Regarding the data loader, it accepts a

dataset – a list of dataset dicts, or a pytorch dataset (either map-style or iterable)…

We agree that the data loader returns the wrong format, but I fail to understand what I am doing wrong according to the documentation.

If I should pass the data dicts in another format to the data loader, what would that be?

The DataLoader processes each batch with the collate_fn, you can read more about it here.

By default, the default_collate function is used. It is hard to debug why default_collate is not working as your case without look at the exact samples in your data.

I think the easiest way is for you to pass in a custom collate_fn into build_detection_test_loader, your custom function should take a batch of samples and collate them (map list[list[dict]] to list[dict]). That should solve the issue for you.

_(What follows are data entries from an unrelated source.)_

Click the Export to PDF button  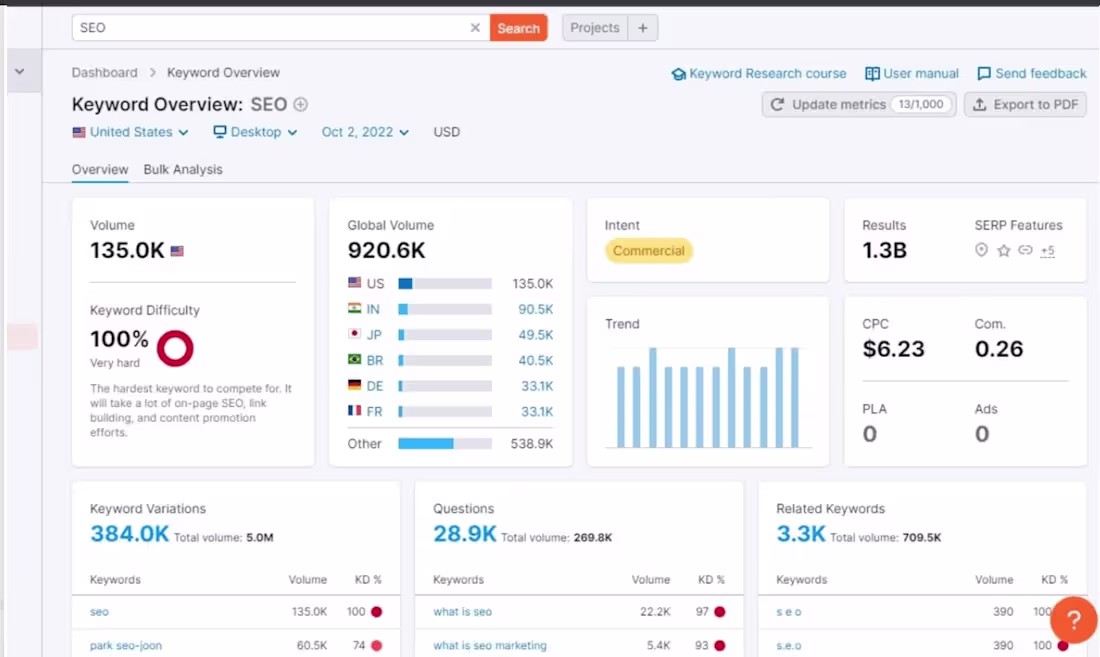click(1026, 104)
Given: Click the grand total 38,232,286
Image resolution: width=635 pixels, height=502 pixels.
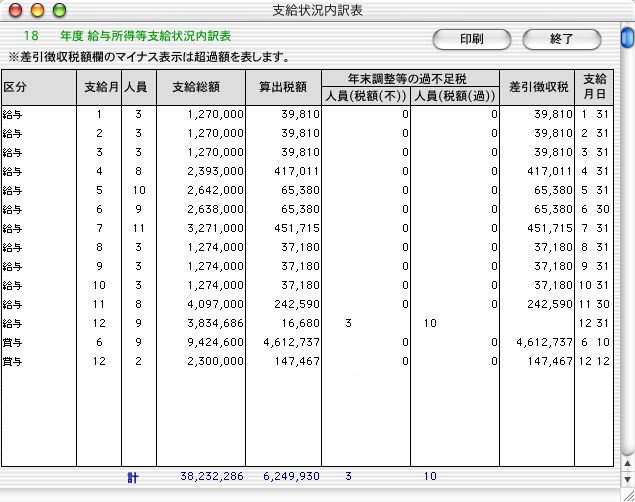Looking at the screenshot, I should [x=212, y=478].
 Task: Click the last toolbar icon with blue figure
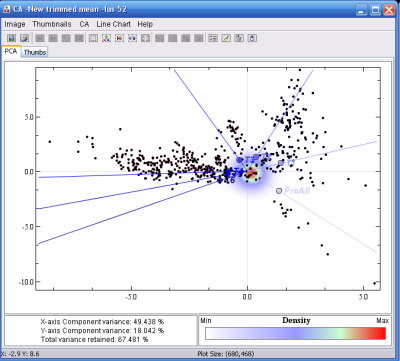pos(252,38)
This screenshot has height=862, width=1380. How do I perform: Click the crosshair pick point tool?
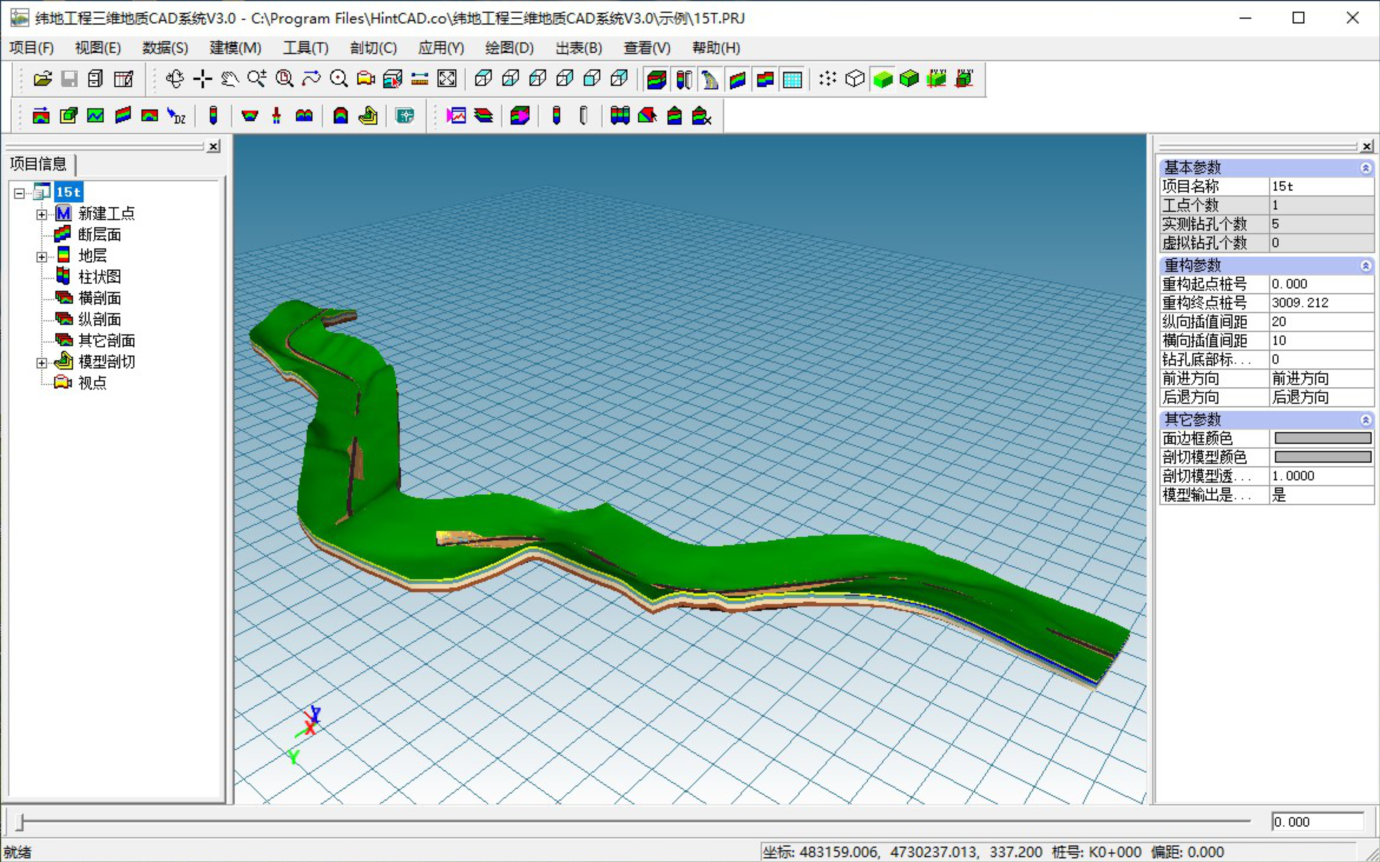point(202,79)
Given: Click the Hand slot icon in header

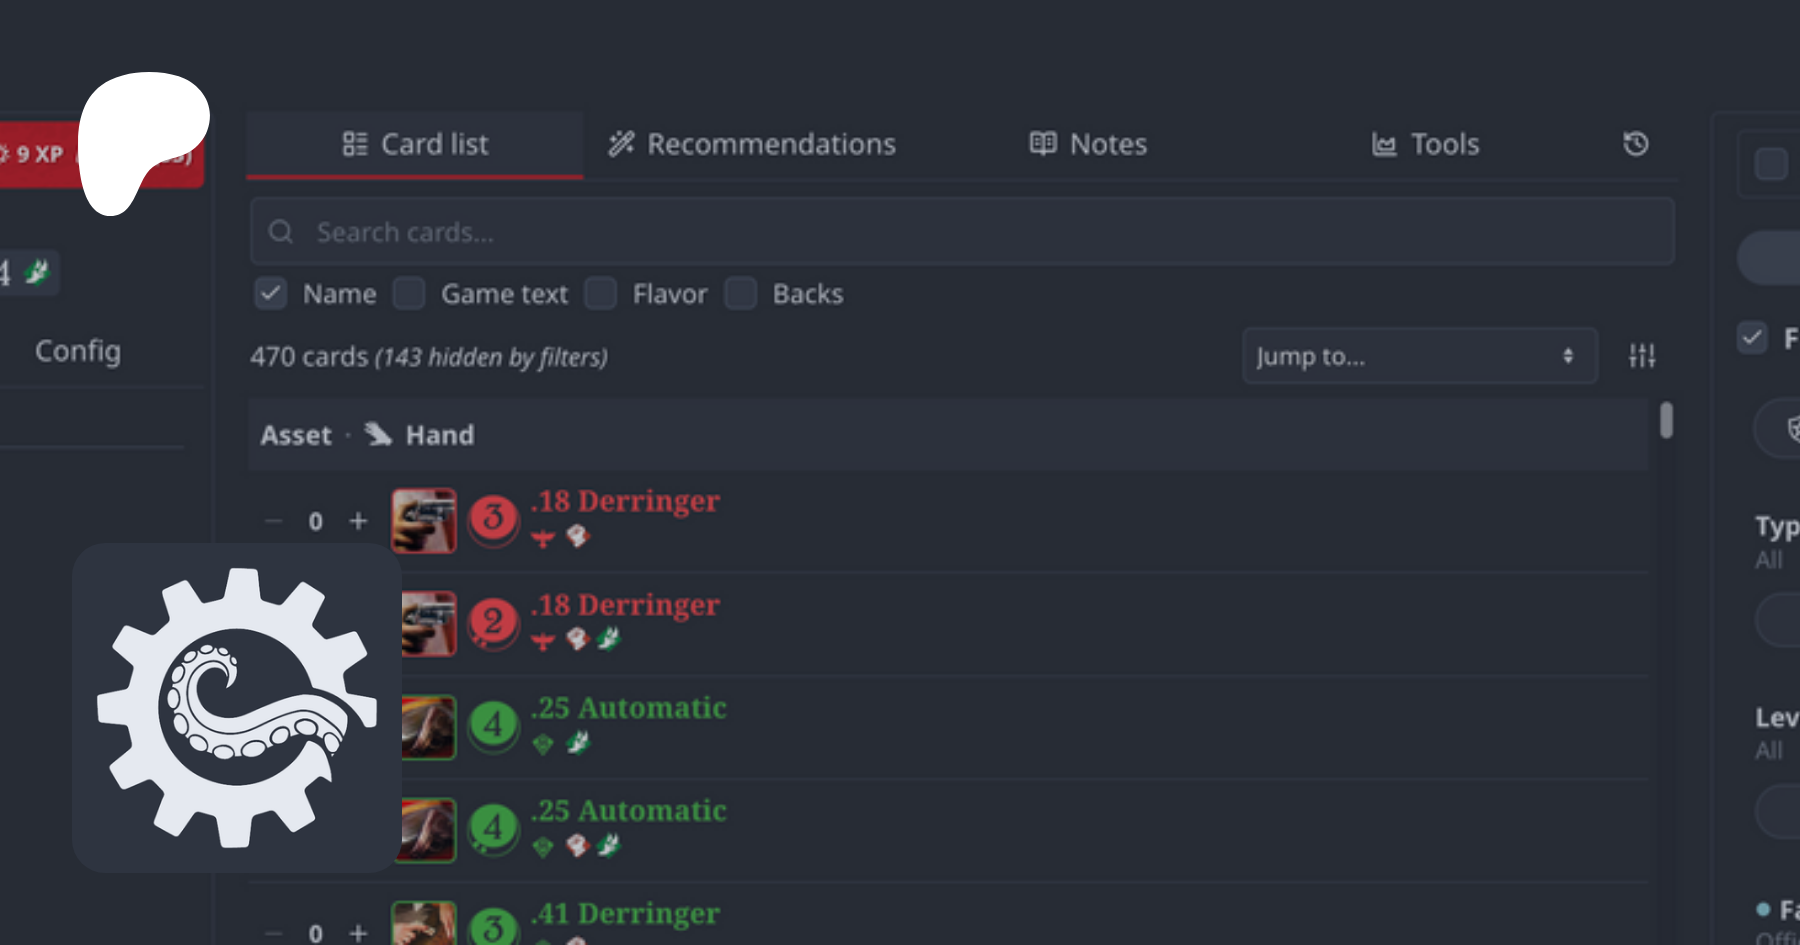Looking at the screenshot, I should (378, 434).
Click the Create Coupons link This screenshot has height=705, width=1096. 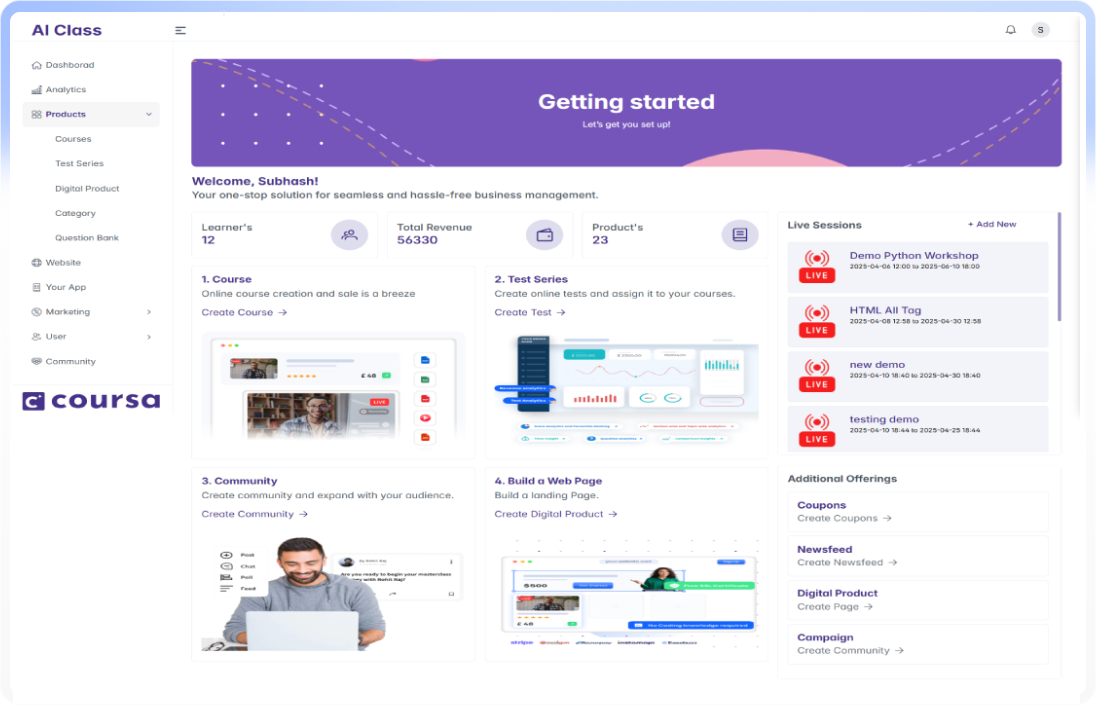click(x=844, y=519)
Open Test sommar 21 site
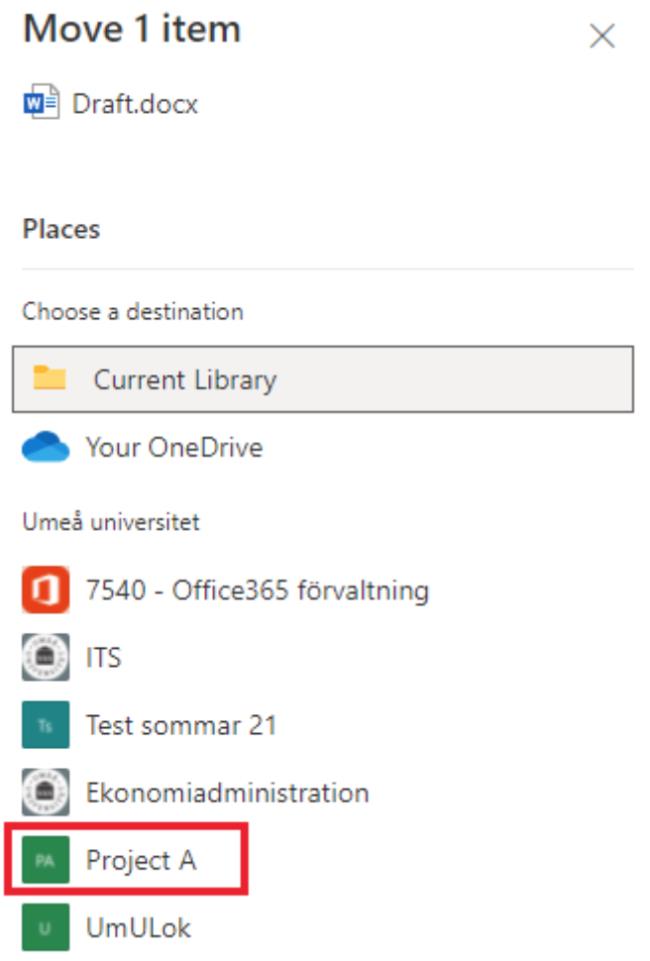Image resolution: width=650 pixels, height=961 pixels. click(x=149, y=725)
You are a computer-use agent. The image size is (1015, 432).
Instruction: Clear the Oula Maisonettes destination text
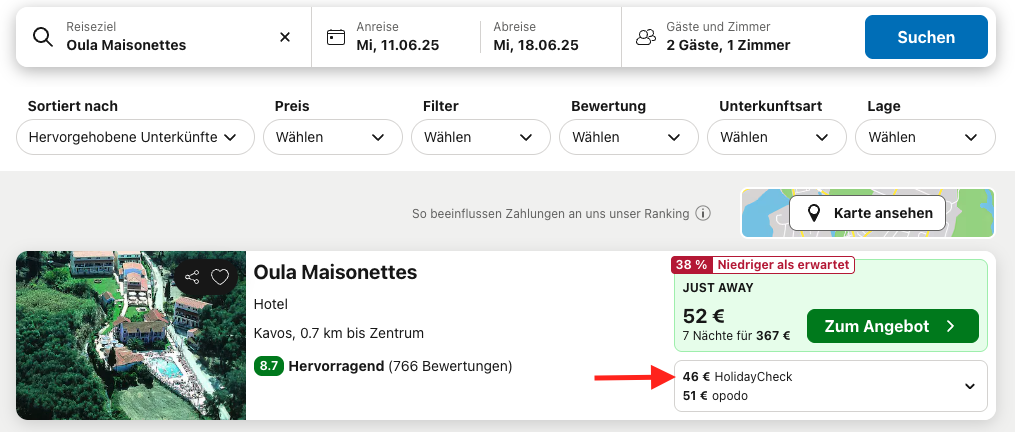[285, 37]
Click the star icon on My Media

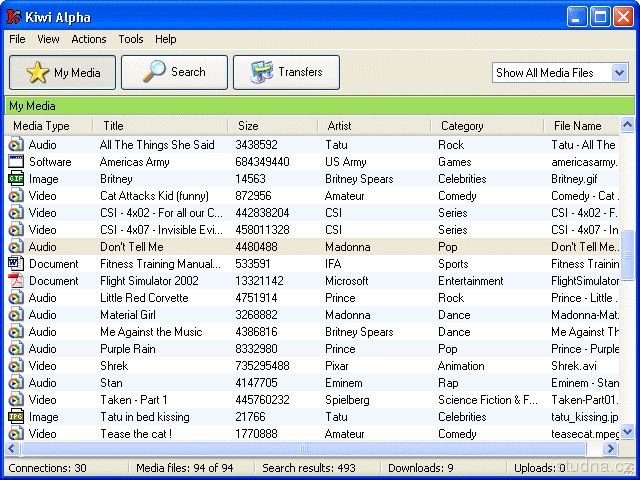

Alternatively, you can try to figure out why default_collate is not working for your inputs (I think this part is the most relevant for your input), and modify your inputs accordingly before passing them into the DataLoader.

1 Like

I have made some progress, thanks to your clues. It turned out that if I copy-pasted default_collate into my notebook, I got a useful traceback about missing torch.stack dimension match. This seemed to caused by only the short edge of the images being resized.

After calling a custom DataLoader, resizing all edges of the images, the procedure runs longer, but produces another error. Puzzling…